It was impossible that such a letter as that of Sir James Outram could fail, when made known, to exert a considerable influence in the House of Commons. The resemblance between it and the Earl of Ellenborough’s dispatch was very close, except in relation to discourteous and haughty language, which Outram neither did nor could use. On the 21st of May, after five nights’ debate, marked by speeches from almost all the eminent men in the House, the contest ended in a kind of drawn battle. Influenced by a great variety of motives, the opponents of the government urged upon Mr Cardwell the withdrawal of his resolutions. They did not wish to be compelled to vote. Some had been impressed by the recorded opinion of Outram, and the rumoured opinions of Lawrence and other eminent men in India; some disliked party tactics, even against their opponents; some were afraid of a general election, if their votes should lead to a dissolution of parliament. All the leaders of the Whig party joined in a wish to withdraw the resolutions; and this was done. The affair had, however, been so managed throughout as to give a good deal of triumph to the Conservative government, and to strengthen that government for the rest of the session.
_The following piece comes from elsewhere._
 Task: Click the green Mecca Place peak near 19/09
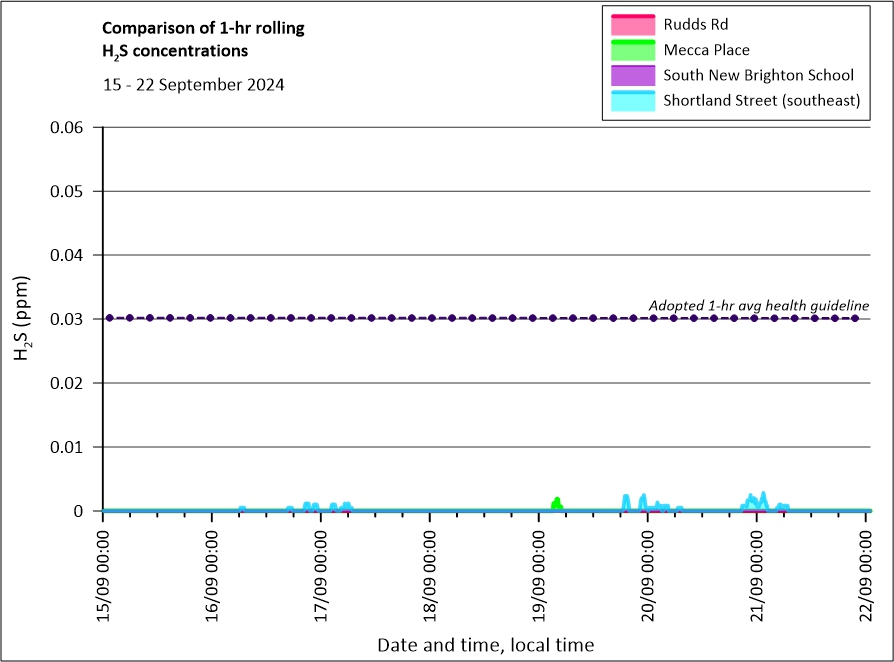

What was the ultimate fate of the much-condemned proclamation, will remain to be shewn in a later page. Two further documents relating to this matter are given in Notes I and K.

Notes.

The official documents referred to in this chapter are of so much importance, in reference to the political history of the Indian Revolt, and to the opinions entertained by public men concerning the feelings of the natives, that it may be well to present the chief of them in full. Owing to the length of time necessary for the transmission of letters between England and India, two or more of these documents were crossing the ocean at the same time, in opposite directions, and therefore could not exactly partake of the nature of question and answer. We shall attempt no other classification than that of placing in one group the documents written in India; and in another those written in London—observing, in each group, the order of dates.

A.

The first document here given is a letter dictated by Viscount Canning when at Allahabad, and signed by his secretary, Mr Edmonstone. It was addressed to Sir James Outram, in his capacity of chief-commissioner of Oude, and was written at a time when the fall of Lucknow was soon expected:

‘ALLAHABAD, _March 3, 1858_.

‘SIR—I am directed by the Right Honourable the Governor-general, to enclose to you a copy of a proclamation which is to be issued by the chief-commissioner at Lucknow, as soon as the British troops under His Excellency the Commander-in-chief shall have possession or command of the city.
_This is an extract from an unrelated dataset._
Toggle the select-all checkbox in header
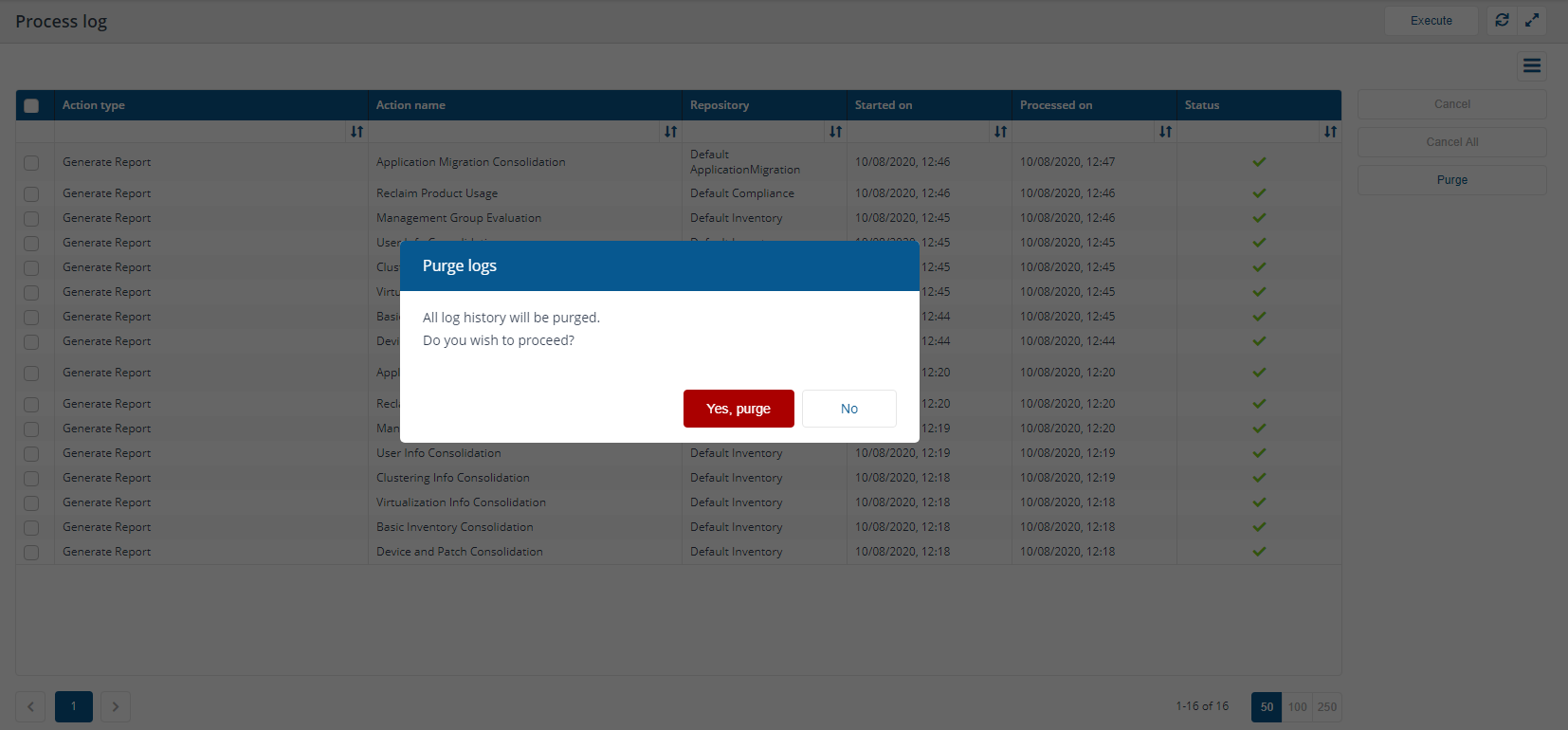This screenshot has width=1568, height=730. [31, 105]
‘2. This proclamation is addressed to the chiefs and inhabitants of Oude only, and not to the sepoys.

‘3. The governor-general has not considered it desirable that this proclamation should appear until the capital is either actually in our hands or lying at our mercy. He believes that any proclamation put forth in Oude in a liberal and forgiving spirit would be open to misconstruction, and capable of perversion, if not preceded by a manifestation of our power; and that this would be especially the case at Lucknow—which, although it has recently been the scene of unparalleled heroism and daring, and of one of the most brilliant and successful feats of arms which British India has ever witnessed—is still sedulously represented by the rebels as being beyond our power to take or to hold.

‘4. If an exemption, almost general, from the penalties of death, transportation, and imprisonment, such as is now about to be offered to men who have been in rebellion, had been publicly proclaimed before a heavy blow had been struck, it is at least as likely that resistance would have been encouraged by the seeming exhibition of weakness, as that it would have been disarmed by a generous forbearance.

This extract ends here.